Using American might to force American ideals on others is acceptable. Force should
not be limited to the defense of our country.
9-11 resulted from the lack of foreign entanglements, not from too many.
They dislike and despise libertarians (therefore, the same applies to all strict constitutionalists.)
They endorse attacks on civil liberties, such as those found in the Patriot Act, as being necessary.
They unconditionally support Israel and have a close alliance with the Likud Party.

It's almost incomprehensible to me how this group of ideas came to dominate politics--the American people are so fucking stupid.

Uncle Emanuel Watkins
03-20-2008, 08:39 AM
It's almost incomprehensible to me how this group of ideas came to dominate politics--the American people are so fucking stupid.

We should never criticize the actions of the people; rather, we should understand that we give legitimacy to false American movements when addressing them with our criticism. Instead, we should sit quietly knowing that true American movements in the past moved our nation back from the brink of the tyranny of legal precedents, a beast made up of principalities and powers, to a direction towards the civil purpose in the Constitution regarding the collective contentment of all Americans.

sophocles07
03-20-2008, 08:44 AM
We should never criticize the actions of the people

Sorry, but they've really turned into zombies; it's pathetic.

MysteryGuest
03-20-2008, 09:30 AM
Wow. That's about as detailed as it gets. It's interesting to note how these tyrants came to power in the first place. Amazingly slow and patient. It tells me that to get our country back we're going to have to have the same patient, methodical approach. I think Uncle's title is correct though, to succeed, we have to find a way to get our ideas of freedom and the Constitution into the political discourse in as many ways as possible. We've got to find more ways to teach non-interventionism as a real strategy.

Uncle Emanuel Watkins
03-20-2008, 10:00 AM
We've Been Neo-Conned by Rep. Ron Paul, MD
http://www.lewrockwell.com/paul/paul110.html

An oldie but a goodie.<IMHO> :)


The modern-day, limited-government movement has been co-opted. The conservatives have failed in their effort to shrink the size of government. There has not been, nor will there soon be, a conservative revolution in Washington. Political party control of the federal government has changed, but the inexorable growth in the size and scope of government has continued unabated. The liberal arguments for limited government in personal affairs and foreign military adventurism were never seriously considered as part of this revolution.

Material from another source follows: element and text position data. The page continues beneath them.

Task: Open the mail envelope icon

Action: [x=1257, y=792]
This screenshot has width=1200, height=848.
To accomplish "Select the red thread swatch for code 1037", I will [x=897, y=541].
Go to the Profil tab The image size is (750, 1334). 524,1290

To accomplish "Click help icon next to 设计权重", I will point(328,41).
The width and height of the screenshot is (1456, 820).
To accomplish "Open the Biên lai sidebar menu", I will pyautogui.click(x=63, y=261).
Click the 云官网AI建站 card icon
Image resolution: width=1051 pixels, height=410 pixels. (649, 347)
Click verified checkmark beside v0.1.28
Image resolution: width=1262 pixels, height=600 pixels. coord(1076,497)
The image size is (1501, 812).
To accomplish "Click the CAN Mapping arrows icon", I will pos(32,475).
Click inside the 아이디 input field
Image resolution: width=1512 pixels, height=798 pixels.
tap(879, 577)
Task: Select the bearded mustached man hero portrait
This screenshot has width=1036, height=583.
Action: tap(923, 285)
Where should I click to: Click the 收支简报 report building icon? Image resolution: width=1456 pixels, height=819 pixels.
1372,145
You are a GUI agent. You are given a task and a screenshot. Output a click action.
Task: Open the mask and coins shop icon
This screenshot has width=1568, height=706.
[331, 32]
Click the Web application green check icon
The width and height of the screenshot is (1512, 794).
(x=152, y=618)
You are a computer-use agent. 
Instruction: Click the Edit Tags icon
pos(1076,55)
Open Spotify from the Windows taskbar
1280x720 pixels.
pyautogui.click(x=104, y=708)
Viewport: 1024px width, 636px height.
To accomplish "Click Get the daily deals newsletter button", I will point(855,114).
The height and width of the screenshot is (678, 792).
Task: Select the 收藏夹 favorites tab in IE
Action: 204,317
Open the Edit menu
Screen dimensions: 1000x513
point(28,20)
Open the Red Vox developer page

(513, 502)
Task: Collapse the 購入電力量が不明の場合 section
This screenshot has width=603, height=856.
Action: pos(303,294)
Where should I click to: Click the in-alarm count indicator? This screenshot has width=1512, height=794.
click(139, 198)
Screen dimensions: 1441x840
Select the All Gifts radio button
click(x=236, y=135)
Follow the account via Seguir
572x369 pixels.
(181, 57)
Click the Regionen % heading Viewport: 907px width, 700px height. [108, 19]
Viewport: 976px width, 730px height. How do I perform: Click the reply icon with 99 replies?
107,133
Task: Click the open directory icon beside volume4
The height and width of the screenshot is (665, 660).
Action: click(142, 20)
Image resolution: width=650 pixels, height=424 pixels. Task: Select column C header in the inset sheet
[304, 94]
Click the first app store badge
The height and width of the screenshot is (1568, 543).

Rather than speaking in old world terms based on Aristotle's "golden mean," we need instead to create a new political spectrum which is uniquely American. We also need a fresh American movement idealistic enough to appreciate how it was necessary to pass certain measures during the Civil Rights and Reagan movements to effectually return our nation to the civil purpose in the Constitution; while, we also need a movement realistic enough to realize how such measures quickly erode into worthless legal precedents. Such lucrative stirring of left over legal precedents by law makers today endangers the Constitution.
For example, the Clinton and Bush Jr. administrations have not represented true American movements; but, to the contrary, they represent false movements which only stir up left over legal precedents which were once viable measures during both the Civil Rights movement, in the case of the Clinton administration, and the Reagan years, in the case of the Bush one. The result of this stirring up of left over legal precedents has been a recent return to tyranny.